Reports indicate Hamlin not only was administered CPR and an AED on the field at Paycor Stadium, but was also intubated and sedated at UC Medical Center.
Damar Hamlin heart condition
The Bills confirmed Hamlin suffered cardiac arrest during the game:
The AHA notes that cardiac arrest is different from a heart attack in that the former is an “electrical” problem causing the heart to stop beating. A heart attack occurs when blood flow to the heart is stopped.
It is unknown whether Hamlin suffered any other heart conditions prior to Monday’s game but there has been no previous reporting indicating that he had any issues.
Dr. William Knight of the UC Medical Center said at a news conference Thursday they still are not certain what caused Hamlin’s collapse.
Chris Pronger injury
Hamlin’s injury has drawn comparisons to that of former NHL player Chris Pronger, who collapsed in a May 11, 1998 Stanley Cup playoff game between the Red Wings and Blues. Pronger even noted the similarity himself, hoping the Bills safety would recover as he did:
The 23-year-old Pronger took a slap shot from Detroit’s Dmitri Mironov just left of his heart. Like Hamlin, Pronger suffered an abnormal heartbeat as a result of blunt force. The Blues defenseman fell down and covered up the puck after getting struck. He then got up before collapsing on the ice. He was unconscious for roughly 20 seconds.

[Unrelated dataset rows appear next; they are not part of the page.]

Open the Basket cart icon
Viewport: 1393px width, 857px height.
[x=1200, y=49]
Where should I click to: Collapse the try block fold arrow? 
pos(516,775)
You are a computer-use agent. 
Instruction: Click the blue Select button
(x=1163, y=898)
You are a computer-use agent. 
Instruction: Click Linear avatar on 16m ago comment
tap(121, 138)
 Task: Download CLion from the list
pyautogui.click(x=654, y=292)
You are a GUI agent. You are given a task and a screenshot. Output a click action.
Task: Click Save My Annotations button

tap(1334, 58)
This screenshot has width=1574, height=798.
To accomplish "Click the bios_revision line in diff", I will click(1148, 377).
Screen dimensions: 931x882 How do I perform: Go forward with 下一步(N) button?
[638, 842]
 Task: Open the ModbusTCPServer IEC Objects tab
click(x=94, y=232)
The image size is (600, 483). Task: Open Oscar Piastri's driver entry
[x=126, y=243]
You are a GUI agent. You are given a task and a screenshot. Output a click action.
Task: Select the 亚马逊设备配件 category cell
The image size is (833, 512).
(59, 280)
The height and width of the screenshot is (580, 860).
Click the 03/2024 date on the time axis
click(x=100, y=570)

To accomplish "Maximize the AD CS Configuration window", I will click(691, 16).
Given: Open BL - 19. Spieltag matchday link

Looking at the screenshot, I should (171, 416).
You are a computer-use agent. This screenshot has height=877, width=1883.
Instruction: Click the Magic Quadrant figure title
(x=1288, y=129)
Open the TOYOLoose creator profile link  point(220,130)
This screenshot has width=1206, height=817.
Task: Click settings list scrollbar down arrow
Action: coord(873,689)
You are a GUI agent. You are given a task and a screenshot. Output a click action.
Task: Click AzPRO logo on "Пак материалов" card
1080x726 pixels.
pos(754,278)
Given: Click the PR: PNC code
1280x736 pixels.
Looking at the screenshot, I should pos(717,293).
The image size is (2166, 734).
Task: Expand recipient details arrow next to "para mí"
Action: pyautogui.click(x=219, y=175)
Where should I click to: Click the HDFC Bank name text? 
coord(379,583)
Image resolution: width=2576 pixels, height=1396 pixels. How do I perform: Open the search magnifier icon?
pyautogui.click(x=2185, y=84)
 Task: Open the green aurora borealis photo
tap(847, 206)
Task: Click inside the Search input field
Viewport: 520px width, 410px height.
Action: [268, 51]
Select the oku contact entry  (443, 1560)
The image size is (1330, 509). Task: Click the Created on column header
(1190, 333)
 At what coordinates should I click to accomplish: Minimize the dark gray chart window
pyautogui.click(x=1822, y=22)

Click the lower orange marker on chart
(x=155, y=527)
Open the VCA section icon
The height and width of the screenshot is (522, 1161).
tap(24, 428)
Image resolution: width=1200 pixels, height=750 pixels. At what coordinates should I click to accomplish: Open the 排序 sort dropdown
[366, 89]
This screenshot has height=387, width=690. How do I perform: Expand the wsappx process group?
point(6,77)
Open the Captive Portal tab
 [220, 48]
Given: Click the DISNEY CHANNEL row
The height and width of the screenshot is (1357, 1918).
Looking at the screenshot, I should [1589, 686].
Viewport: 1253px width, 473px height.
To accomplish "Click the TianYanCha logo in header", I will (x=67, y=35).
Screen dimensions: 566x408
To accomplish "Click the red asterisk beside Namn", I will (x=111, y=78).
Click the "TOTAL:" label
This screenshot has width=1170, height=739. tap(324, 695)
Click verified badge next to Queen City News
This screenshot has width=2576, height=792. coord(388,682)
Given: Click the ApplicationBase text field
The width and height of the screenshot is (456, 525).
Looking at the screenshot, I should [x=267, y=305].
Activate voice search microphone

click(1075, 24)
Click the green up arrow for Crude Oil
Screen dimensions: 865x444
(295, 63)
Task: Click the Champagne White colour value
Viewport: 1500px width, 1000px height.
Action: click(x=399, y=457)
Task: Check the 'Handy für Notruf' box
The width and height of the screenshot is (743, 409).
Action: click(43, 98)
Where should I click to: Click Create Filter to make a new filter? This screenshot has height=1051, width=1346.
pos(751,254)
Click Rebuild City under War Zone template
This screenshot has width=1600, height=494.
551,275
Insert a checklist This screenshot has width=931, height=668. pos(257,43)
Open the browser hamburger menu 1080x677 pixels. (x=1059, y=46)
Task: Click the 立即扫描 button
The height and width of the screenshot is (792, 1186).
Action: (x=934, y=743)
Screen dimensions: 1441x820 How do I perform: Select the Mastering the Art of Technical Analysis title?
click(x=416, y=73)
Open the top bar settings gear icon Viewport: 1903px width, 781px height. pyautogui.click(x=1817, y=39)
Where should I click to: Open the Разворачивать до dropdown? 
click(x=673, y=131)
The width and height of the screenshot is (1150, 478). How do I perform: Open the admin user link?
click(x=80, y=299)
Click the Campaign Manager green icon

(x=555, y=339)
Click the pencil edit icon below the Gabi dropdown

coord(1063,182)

He was stretchered off the ice, but at that point had resumed consciousness and was breathing on his own.
“My eyes roll back in my head and then I went down,” Pronger said in 2015 of the injury (via NHL.com). At the time, you’re young and you don’t take it that serious. But as time goes on, you read about these types of incidents and that kids die from it. I was lucky.”
The blow from the puck caused Pronger’s heart to skip a beat before it returned to a normal rhythm. He spent four days at Henry Ford Hospital in Detroit and was able to return to play four days after the injury.